I've been looking for a good, open source code to parse C for a long time. Many people recommend the
LCC "regargetable compiler". Indeed, it is open source and it knows how to parse C. However, what it builds from the code as it parses it is not an AST, but code in a simplified assembly language. While this makes lcc very comfortable for retargeting generation of code from C to some new platform's assembly, it doesn't help when one wants to do static analysis of C code.

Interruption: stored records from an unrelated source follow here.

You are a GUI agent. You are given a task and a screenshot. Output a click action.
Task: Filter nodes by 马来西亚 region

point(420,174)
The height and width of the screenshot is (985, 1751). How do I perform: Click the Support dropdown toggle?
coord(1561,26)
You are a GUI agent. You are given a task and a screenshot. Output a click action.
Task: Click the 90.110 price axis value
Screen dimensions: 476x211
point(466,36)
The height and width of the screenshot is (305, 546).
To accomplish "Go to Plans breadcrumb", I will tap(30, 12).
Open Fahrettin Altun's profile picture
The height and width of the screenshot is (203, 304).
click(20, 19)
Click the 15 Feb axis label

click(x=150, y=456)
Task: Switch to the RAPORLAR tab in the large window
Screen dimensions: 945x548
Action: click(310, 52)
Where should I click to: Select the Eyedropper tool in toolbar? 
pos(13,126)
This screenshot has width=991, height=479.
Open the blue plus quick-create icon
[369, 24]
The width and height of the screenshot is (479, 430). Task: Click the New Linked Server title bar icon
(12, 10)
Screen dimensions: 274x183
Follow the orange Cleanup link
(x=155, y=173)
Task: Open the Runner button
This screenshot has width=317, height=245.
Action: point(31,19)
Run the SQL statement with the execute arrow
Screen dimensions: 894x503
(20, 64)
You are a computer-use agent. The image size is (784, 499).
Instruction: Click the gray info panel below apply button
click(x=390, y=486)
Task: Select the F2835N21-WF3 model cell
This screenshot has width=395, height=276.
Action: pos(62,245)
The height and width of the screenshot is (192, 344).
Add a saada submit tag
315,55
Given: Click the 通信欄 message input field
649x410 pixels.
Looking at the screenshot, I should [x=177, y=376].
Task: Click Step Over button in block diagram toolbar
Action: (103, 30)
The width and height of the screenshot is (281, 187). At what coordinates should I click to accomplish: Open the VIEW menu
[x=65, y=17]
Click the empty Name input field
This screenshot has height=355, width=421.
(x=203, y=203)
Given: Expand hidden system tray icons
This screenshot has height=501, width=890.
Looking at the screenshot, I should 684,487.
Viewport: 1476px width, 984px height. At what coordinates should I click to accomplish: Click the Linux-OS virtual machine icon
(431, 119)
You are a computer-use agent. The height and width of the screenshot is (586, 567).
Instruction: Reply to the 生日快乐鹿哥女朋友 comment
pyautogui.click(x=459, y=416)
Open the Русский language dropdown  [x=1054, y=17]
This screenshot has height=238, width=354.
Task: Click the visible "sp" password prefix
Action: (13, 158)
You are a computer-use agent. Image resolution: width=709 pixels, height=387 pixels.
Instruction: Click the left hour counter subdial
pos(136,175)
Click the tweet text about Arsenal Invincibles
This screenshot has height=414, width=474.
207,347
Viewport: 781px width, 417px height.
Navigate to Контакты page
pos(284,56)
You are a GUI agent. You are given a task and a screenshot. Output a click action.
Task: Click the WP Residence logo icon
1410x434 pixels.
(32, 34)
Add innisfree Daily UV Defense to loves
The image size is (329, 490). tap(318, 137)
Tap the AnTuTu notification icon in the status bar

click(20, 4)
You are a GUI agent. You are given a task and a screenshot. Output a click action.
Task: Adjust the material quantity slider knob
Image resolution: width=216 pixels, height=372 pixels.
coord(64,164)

Writing a parser of my own has crossed my mind more than once, but this is a more difficult job than seems at first. C's grammar is far from trivial, it's context sensitive and hence requires some bidirectional data passing between the lexer and the parser. Like with many things, while it's easy to build a partial, toy parser, it is far more difficult to build a full-strength one, which will tackle all the quirks of the C grammar successfully.
However, as I've written
here, there's another tool out there - c2c. It was written as a part of Cilk - an extension language for C. c2c's aim is to be a "type checking preprocessor". In fact, it is a full C parser with a very advanced grammar, that creates ASTs and even knows how to unparse them back into C. For example, consider this code:
#define PI 3.14
#if 0
#define TAR(x) x
#else
#define TAR(x) (2 + x)
#endif
int foo(int jar)
{
int koo = jar / PI;
if (koo > 5)
return TAR(6);
else
return 0;
}
Here's the AST c2c creates from it:
Proc:
Decl: foo (0x003DAAB0) top_decl
Fdcl:
List: Args:
Decl: jar (0x003DAB90) formal_decl
Prim: int
nil
nil
Returns:
Prim: int
nil
nil
Block:
Type: (0x003D2648)
Prim: void
List: decl
Decl: koo (0x003DBD38) block_decl
Prim: int
ImplicitCast:
Type:
Prim: int
Binop: /
Prim: double
ImplicitCast:
Type:
Prim: double
Id: jar
Decl: jar (0x003DAB90) formal_decl
Const: double 3.14
nil
Live: koo
List: stmts
IfElse:
Binop: >
Prim: int
Id: koo
Decl: koo (0x003DBD38) block_decl
Live: koo
Const: int 5
Return:
Binop: +
Prim: int
Value:
Const: int 8
Const: int 2
Const: int 6
Return:
Const: int 0
While it is a bit wordy (c2c also does type checking and adds type information into the AST), it is quite easy to follow and see that it indeed represents the C code.
One problem I had with c2c is that it assumes the presence of cpp - the C preprocessor. Luckily, the LCC project comes with an open source cpp which does its work quite well. It wasn't difficult making the two tools work together, and not at last I have a workable C -> AST translator.
Naturally, the analysis of C I want to do is not in C itself. I much prefer doing it in Perl or Lisp. Therefore, I'll work on translating the AST into some more program-friendly format (one idea is a s-expr) and then read it into the higher-level language for analysis.